I wanted try something new, so I spent two hours to configure correctly a Github Action to make the Lint and TSC validations, the Build of the React App and finally the deployment to Heroku, to make the test of this demo more easily to non-technical users. You can see the configuration here: .github/workflows/main-ci.yml

Caveats and Improvements

  • Sorry, I'm not a graphic designer, so my design it's only functional, it is far from pretty.

  • Have the State on the Server and make the all calculation there give you the total control of the user, so it's really hard cheat the game. But you will have two big disadvantages, the game will be online exclusively (You can make a hybrid approach, with a offline gaming when the user dont have conectivity, and when the user come back make some calculations on the Server to check if the interactions that he made are possible based on the rules of the game). The another big disadvantage it's that you will have a cost of the computing power of the servers (It's a trade-off because a uncheated game it's more easy to force the user to pay). Not it's the case of this demo, but have a Server, give you the ability to introduce a lot of social interactions that will make the game more viral, and the possibility that the user can play the same session from different devices.

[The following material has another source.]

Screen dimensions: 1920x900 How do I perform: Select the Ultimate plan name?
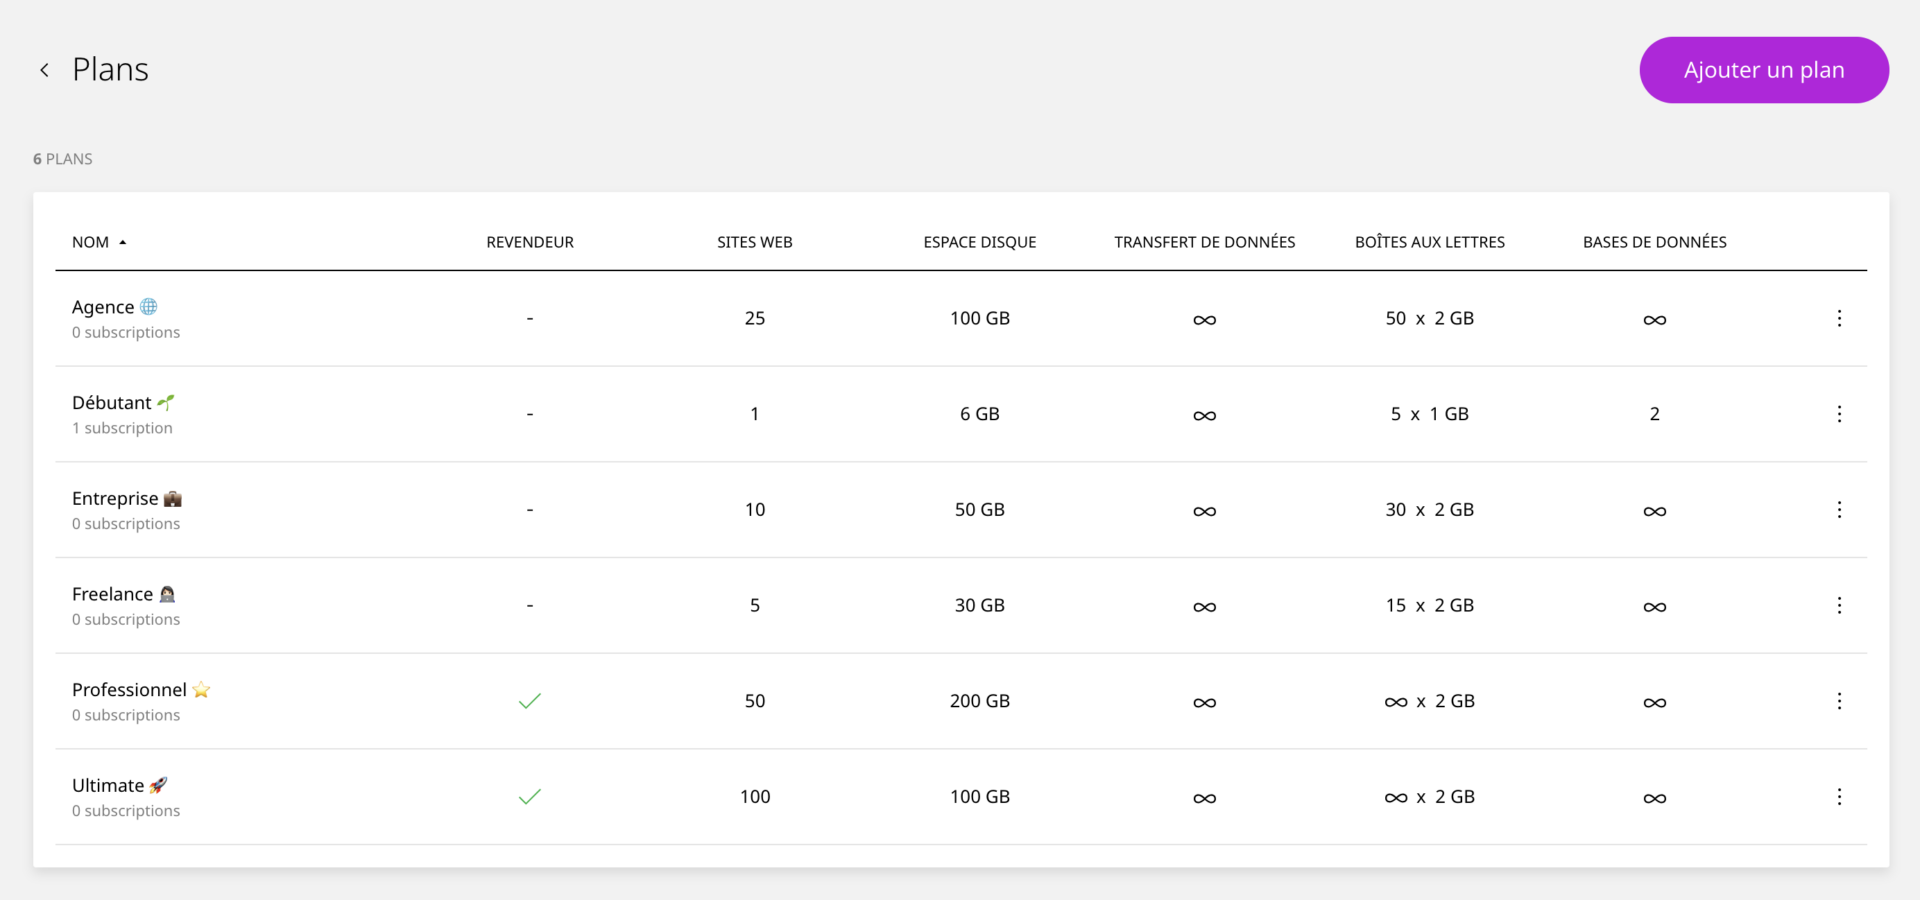point(108,785)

  • The backend will only maintain the state of the user for one day (This is a configurable parameter), However on the ideal scenario the backend should be save the state on a database when the user disconnected, and when he/she come back make the calculations of from the last saved version to the current timestamp. Doing something like this:

const savedTimestamp: number = 0;
const currentTimestamp: number = new Date().getTime();
const diff = currentTimestamp - currentTimestamp;
// for each business
const ticks = Math.trunc(diff / business.delay);  
this.state.money += ticks * business.baseEarn * this.state.business[key].amount;
const rest = (diff % business.delay) * business.delay;
business.trigger = currentTimestamp - rest;

I don't implemented this because it's more difficult to deploy because you need an external service to persist the state. I recommend use MongoDB for this particular case.

  • On this demo there is no way to retake the same session / room from another device or if you remove that information from your Local Storage. As there is no security for that session. Both problems can easily resolved using an Authentication using a ThirdParty provider like Google Auth, Facebook Connect, or directly implement your own auth service.

  • To scale the backend should implement Redis to synchronize the information between the instances. In this case in particular when you have one room per user, it's not essential, on that case you will have a load balancer that will redirect the user to the server that have that room active.

  • Implement i18n

  • Write test for everything! (Unit, functional, load, integration and e2e)

  • Move the functionality of the message receivers on the Room to a particular class to handle the operations.

  • Move the functionality of the room loop to a method of the business class.

  • Add a Global State Manager on the React client like Recoil or another of the million alternatives that have available.

  • Move the connection logic from the App.tsx to a external class.

  • Implement Storybook to test the Frontend Components individually.